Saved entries
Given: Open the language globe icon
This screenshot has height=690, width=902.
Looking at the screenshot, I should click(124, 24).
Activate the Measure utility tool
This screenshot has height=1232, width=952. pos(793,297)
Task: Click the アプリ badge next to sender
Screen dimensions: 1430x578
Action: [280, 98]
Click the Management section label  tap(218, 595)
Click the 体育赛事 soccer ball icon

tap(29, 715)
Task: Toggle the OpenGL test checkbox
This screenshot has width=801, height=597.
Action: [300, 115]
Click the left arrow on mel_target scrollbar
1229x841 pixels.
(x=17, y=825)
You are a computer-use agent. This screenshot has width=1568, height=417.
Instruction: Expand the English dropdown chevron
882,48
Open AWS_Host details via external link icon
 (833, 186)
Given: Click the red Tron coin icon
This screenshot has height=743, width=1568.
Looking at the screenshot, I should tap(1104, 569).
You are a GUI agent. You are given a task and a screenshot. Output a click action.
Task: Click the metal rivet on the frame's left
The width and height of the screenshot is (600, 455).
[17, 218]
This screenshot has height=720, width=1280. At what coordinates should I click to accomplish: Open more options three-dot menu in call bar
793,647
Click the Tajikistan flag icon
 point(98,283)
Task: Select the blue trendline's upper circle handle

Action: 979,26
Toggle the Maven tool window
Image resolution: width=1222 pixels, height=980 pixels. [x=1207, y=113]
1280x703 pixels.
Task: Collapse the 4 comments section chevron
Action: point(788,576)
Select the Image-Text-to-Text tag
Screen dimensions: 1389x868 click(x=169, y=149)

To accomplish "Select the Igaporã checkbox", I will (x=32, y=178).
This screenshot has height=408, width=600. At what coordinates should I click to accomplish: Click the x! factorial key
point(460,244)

▶ WHAT TO PRODUCE: The expected answer is a copy of each line in the records that holds the word "agent".

▶ WORKED SOLUTION:
You are a computer-use agent. This screenshot has width=1568, height=417.
You are a GUI agent. You are given a task and a screenshot. Output a click action.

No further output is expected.